An Expectation is a verifiable assertion about your data. Expectations make implicit assumptions about your data explicit, and they provide a flexible, declarative language for describing expected behavior. They can help you better understand your data and help you improve data quality.

Prerequisites

Procedure

  1. Choose an Expectation to create.

    GX comes with many built in Expectations to cover your data quality needs. You can find a catalog of these Expectations in the Expectation Gallery. When browsing the Expectation Gallery you can filter the available Expectations by the data quality issue they address and by the Data Sources they support. There is also a search bar that will let you filter Expectations by matching text in their name or description.

    In your code, you will find the classes for Expectations in the expectations module:

    Python
    from great_expectations import expectations as gxe
  2. Determine the Expectation's required parameters

    To determine the parameters your Expectation uses to evaluate data, reference the Expectation's entry in the Expectation Gallery. Under the Args section you will find a list of parameters that are necessary for the Expectation to be evaluated, along with the a description of the value that should be provided.
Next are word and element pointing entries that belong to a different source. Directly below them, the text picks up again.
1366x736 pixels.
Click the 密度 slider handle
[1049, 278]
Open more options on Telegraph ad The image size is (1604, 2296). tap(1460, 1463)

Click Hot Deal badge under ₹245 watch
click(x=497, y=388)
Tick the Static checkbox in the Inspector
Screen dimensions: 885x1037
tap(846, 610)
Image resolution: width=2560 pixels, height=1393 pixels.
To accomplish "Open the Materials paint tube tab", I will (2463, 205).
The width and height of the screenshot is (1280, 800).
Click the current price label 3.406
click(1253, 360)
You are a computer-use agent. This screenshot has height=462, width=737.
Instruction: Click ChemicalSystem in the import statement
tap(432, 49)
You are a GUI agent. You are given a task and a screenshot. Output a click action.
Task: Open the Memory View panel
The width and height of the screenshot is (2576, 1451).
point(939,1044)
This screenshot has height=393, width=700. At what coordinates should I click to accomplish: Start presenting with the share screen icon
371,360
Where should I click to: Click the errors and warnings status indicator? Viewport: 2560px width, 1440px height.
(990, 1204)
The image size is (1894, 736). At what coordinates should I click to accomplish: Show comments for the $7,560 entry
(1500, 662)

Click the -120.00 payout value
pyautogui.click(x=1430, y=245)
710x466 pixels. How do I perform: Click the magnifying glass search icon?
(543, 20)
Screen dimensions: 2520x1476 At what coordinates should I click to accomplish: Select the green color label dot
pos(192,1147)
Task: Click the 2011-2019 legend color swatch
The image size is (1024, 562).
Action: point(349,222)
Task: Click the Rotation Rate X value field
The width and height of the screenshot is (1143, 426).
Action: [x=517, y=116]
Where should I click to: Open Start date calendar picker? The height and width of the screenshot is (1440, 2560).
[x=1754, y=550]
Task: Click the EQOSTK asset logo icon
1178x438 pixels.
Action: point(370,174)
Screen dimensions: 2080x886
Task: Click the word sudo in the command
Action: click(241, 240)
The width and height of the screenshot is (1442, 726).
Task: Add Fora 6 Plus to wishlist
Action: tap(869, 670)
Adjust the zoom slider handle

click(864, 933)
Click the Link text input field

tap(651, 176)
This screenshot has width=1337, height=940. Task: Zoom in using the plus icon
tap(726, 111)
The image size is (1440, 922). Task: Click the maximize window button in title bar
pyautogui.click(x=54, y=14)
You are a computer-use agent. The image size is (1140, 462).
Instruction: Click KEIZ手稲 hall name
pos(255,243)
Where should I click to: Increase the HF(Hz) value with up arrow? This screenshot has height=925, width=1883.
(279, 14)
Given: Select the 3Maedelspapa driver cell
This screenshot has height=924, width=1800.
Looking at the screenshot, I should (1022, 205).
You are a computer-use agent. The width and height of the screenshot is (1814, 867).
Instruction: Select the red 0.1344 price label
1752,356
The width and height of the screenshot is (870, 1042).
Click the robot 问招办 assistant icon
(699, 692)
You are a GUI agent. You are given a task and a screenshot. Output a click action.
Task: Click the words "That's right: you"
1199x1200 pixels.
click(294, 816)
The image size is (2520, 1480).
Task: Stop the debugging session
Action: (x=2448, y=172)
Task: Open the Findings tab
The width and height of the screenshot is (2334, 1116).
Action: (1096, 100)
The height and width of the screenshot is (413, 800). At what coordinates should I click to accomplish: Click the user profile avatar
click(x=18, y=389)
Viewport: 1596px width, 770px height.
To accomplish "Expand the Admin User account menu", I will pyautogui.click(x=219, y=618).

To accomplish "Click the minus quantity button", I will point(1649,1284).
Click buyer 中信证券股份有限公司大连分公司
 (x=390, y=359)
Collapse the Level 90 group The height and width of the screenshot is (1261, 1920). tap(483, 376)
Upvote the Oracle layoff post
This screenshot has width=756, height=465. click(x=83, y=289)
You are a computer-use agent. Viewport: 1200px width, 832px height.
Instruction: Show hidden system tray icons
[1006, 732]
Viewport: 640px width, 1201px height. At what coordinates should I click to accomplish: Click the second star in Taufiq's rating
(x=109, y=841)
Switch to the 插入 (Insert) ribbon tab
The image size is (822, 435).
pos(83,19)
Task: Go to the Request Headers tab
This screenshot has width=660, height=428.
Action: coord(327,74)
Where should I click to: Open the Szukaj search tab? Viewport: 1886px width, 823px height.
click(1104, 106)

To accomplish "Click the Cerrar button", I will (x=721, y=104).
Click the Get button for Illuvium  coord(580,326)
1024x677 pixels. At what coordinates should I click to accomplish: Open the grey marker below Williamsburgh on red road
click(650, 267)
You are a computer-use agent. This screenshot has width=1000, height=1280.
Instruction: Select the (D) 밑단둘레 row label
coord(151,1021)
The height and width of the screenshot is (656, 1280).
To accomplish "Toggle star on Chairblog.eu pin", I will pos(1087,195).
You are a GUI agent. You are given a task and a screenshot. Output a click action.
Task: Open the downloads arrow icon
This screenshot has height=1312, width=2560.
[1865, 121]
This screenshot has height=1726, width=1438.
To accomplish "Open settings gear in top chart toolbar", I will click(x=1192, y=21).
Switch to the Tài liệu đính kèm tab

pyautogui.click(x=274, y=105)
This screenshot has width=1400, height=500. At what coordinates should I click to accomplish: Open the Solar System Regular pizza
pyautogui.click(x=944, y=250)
    Parameters that indicate a column, list of columns, or a table must be provided when the Expectation is created. The value in these parameters is used to differentiate instances of the same Expectation class. All other parameters can be set when the Expectation is created or be assigned a dictionary lookup that will allow them to be set at runtime.

  3. Optional. Determine the Expectation's other parameters

    In addition to the parameters that are required for an Expectation to evaluate data all Expectations also support some standard parameters that determine how strictly Expectations are evaluated and permit the addition of metadata. In the Expectations Gallery these are found under each Expectation's Other Parameters section.

    These parameters are:

    ParameterPurpose
    metaA dictionary of user-supplied metadata to store with an Expectation. This dictionary can be used to add notes about the purpose and intended use of an Expectation.
    mostlyA special argument that allows for fuzzy validation of ColumnMapExpectations and MultiColumnMapExpectations based on a percentage of successfully validated rows. If the percentage is high enough, the Expectation will return a success value of true.
  4. Create the Expectation.

    Using the Expectation class you picked and the parameters you determined when referencing the Expectation Gallery, you can create your Expectation.

    In this example the ExpectColumnMaxToBeBetween Expectation is created and all of its parameters are defined in advance while leaving strict_min and strict_max as their default values:

    Python
    preset_expectation = gx.expectations.ExpectColumnMaxToBeBetween(
    column="passenger_count", min_value=1, max_value=6
    )